Pre-wedding Parties

Say yes to the dress party - what theme?

Hello everyone!

First, I'm really sorry for my english, but i really need an advice from you girls. :)
I'm maid of honour for my best friend wedding. I'm also a event planner in some europen country where pre-wedding parties aren't so popular like in US, but i like to export new trends and ideas partly beacuse it's my job, and partly beacuse i love idea of celebrating every important situation in life. :)

So i would like that my bestie have "full wedding experience", and what is the better ocassion to create girls party then day of shopping a wedding dress.
I think in the morning all bridesmaids and our bride would go to wedding shops, i would like to create "wedding shopping dress kit". What should i add to it? I think about some home made snack(granola bar, mini salad etc.), water, mini champagne, painkillers, bobby pins, hair brush, diy signs for bridesmaid("yes", "no", "say yes to the dress", "next" etc.). What else?

And second problem is what theme should this party has? After the shopping i want to make lunch. I'm a good cook, and my diy decoration skill are also ok, so i think i can manage. I will arrange everything in the morning and then only invite girl.
But i don't know what theme use? I think about disney movies(princesses and all), parisian, fashion, but i'm affraid it will be to sweet for our brides, who likes girlly things but not so much like i do. I don't want to overwhelm her.
Then i think about chesee and wine tasting party(she loves wine), but i'm affraid this is "too distant" for such femine party.

■ What is needed: Copy the pre-wedding party post starting at "I'm maid of" and ending at "in life. :)", substituting "wedding planner" for "event planner".

■ Entries:

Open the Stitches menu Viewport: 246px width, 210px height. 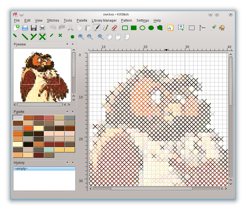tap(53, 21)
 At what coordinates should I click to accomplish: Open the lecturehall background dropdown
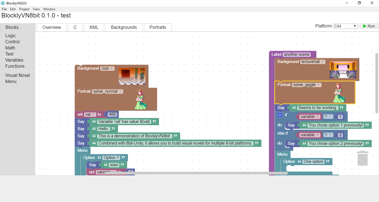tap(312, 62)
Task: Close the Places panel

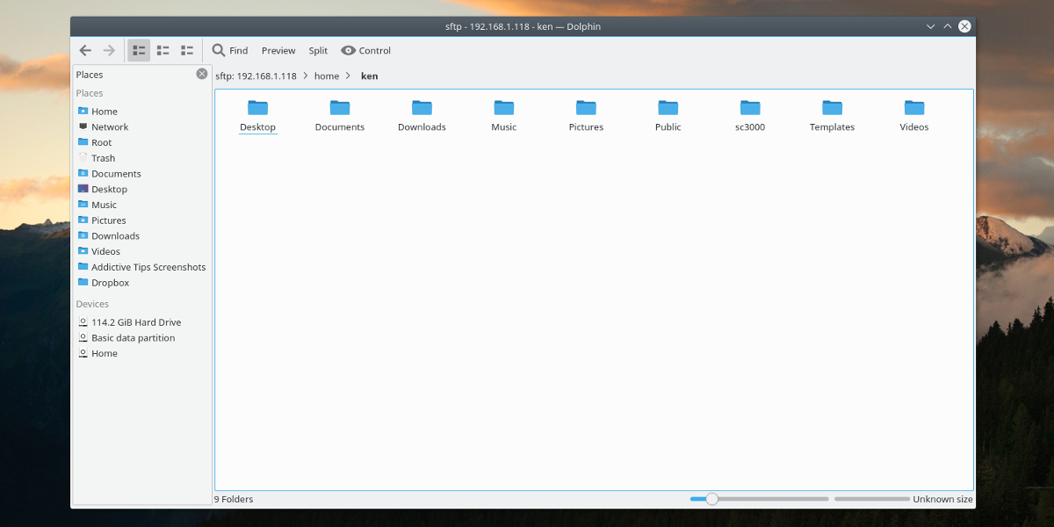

==

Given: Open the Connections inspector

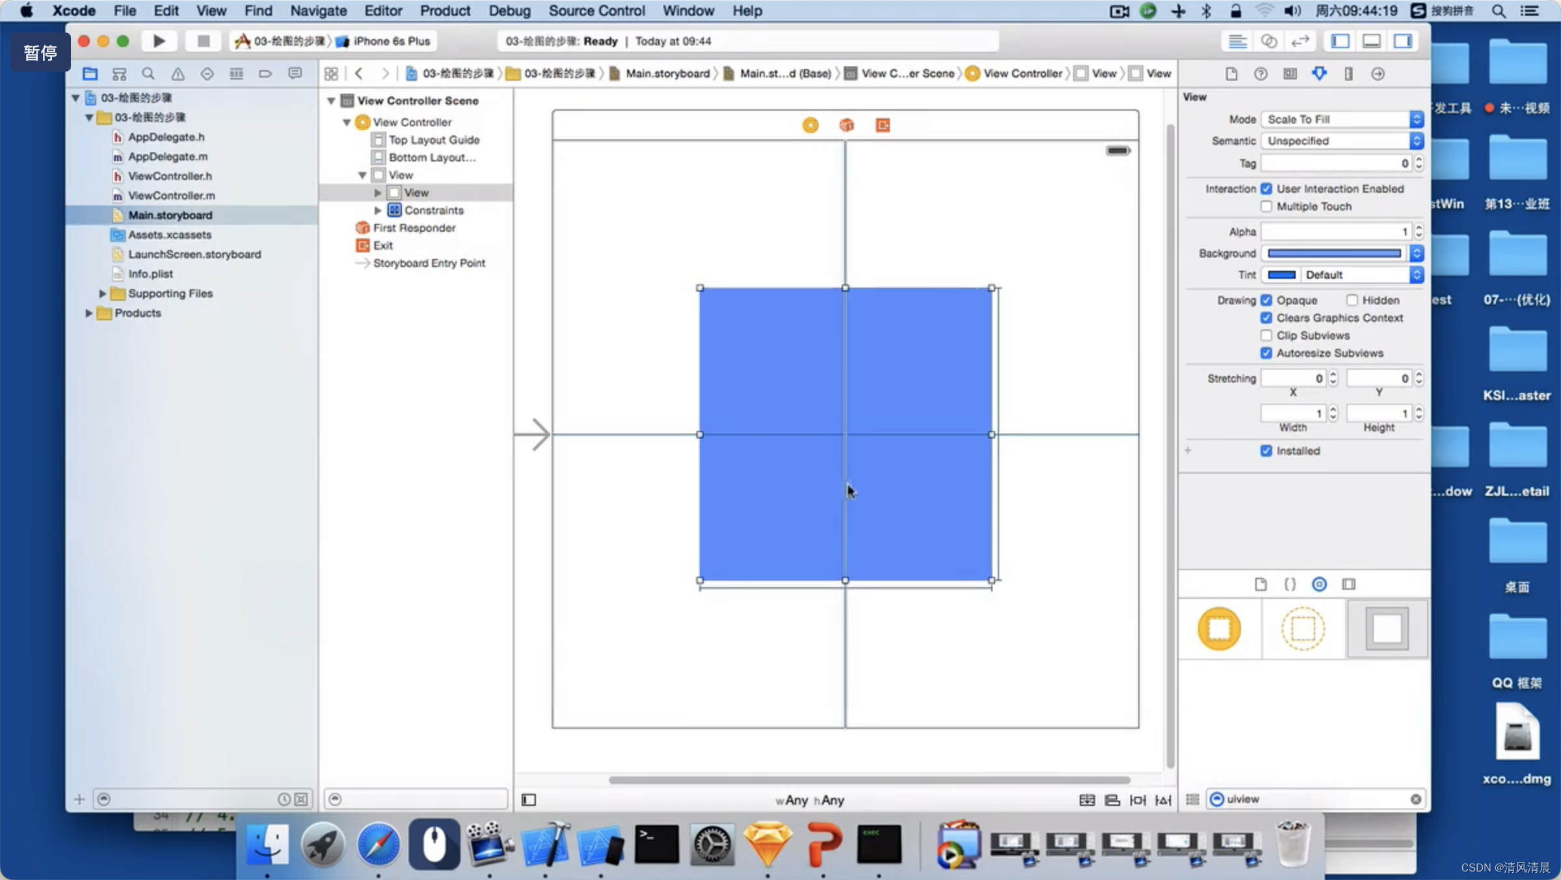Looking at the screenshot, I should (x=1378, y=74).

■ The result:
I'm maid of honour for my best friend wedding. I'm also a wedding planner in some europen country where pre-wedding parties aren't so popular like in US, but i like to export new trends and ideas partly beacuse it's my job, and partly beacuse i love idea of celebrating every important situation in life. :)